Continue the passage on the University of Nebraska Press edition of Buffalo Bill from Prairie to Palace, beginning right after its last sentence.

• **Exercise text**
Content starts

This new University of Nebraska Press edition of Buffalo Bill from Prairie to Palace, will, therefore, make the full text and original illustrations of this crucial primary source more readily available whilst providing in the notes background information on both the literary sources on which Burke has drawn, and the historical events and characters mentioned in the work. These annotations serve to contextualize the narrative within the scope of the scholarly discussions of William F. “Buffalo Bill” Cody and his work mentioned above. They also indicate where further published material is available. All such further material referenced is listed in the bibliography. Corrections to aberrant spellings of proper names have been made. Obvious typographical errors within the original text have likewise been amended. The text is otherwise as it appears in the Rand and McNally edition of 1893.
The Introduction incorporates the results of original research on John M. Burke’s early life and family background which are published here for the first time.
The edition has been produced as part of the print edition of The Papers of William F. Cody under the aegis of the project of the same name, located at the Buffalo Bill Historical Center in Cody, Wyoming.

Content ends

• **Dataset extract**
Content starts

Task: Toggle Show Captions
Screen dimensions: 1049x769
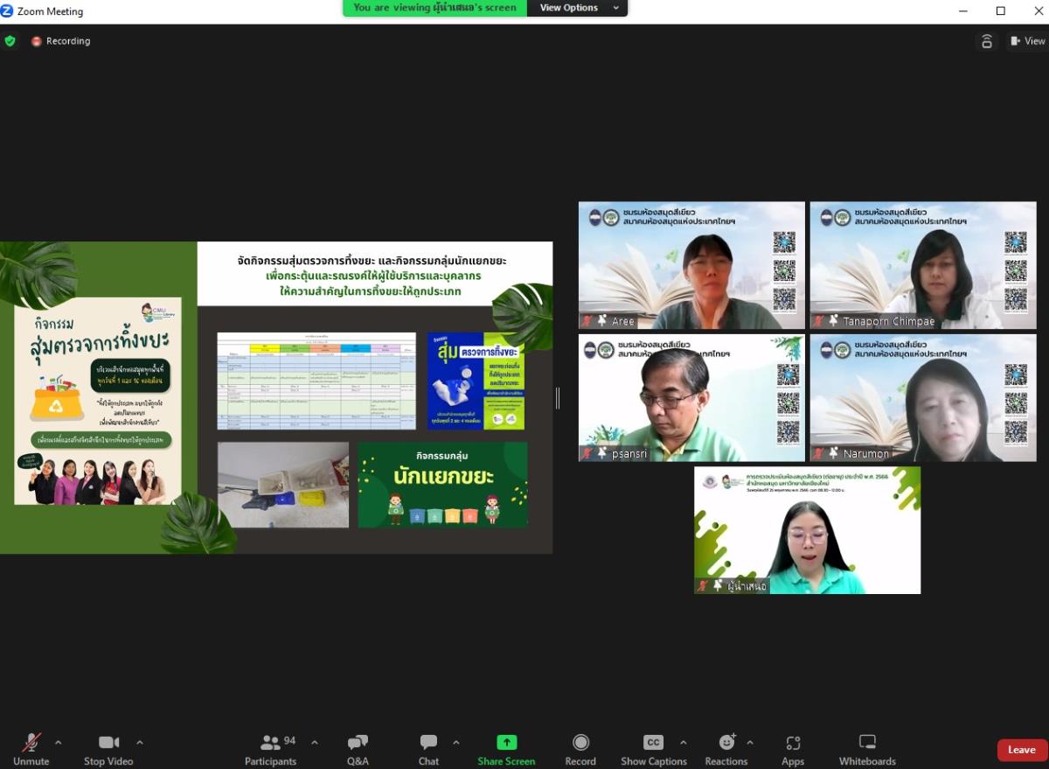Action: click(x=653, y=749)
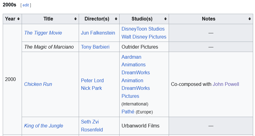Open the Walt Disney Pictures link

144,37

Content ends
Content starts

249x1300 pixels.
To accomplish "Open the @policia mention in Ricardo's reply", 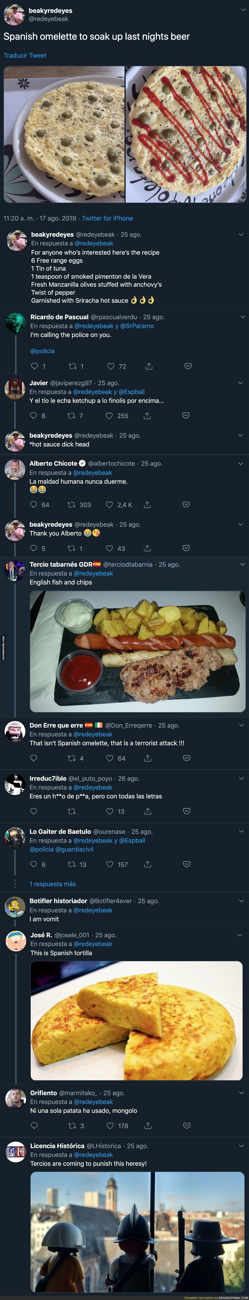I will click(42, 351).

Content ends

• **Written answer**
One of the major objectives of the project is to collect materials that document the personal and professional life of a man who had thousands of employees, friends, and customers who wrote to him and about him. In addition to the print edition of the Papers, a key output of the project will be a digital version of this entire corpus of material, complete with authoritative transcriptions, which will be made available through the project website and continually updated as new materials are located.
The creation of this digital collection that brings together the entire body of research materials related to William F. Cody’s personal and professional life will both enable a variety of audiences to consider not only the impact of William F. Cody the cultural entrepreneur on American life and provide contextualizing documents from other sources and audio-visual media that exist for the final years of Cody’s life.
It will allow more scholars to study the man within his times, will provide new resources to contextualize studies of other regional and national events and persons, and will entice the casual visitor to the digital edition to explore and learn more about these vital decades of American expansion and development. The digital edition of the Papers will differ significantly from the print edition by including manuscript materials, photographs, and film and sound recordings, and it will offer searching and navigational options not possible in the print edition. Both editions will include aids that gloss names, events, places, and archaic terms and will provide overview introductory essays, graphic images, and timelines.
Chris Dixon, University of Strathclyde
John M. Burke, Buffalo Bill from Prairie to Palace. Edited and with an introduction by Chris Dixon (Lincoln: University of Nebraska Press, 2012).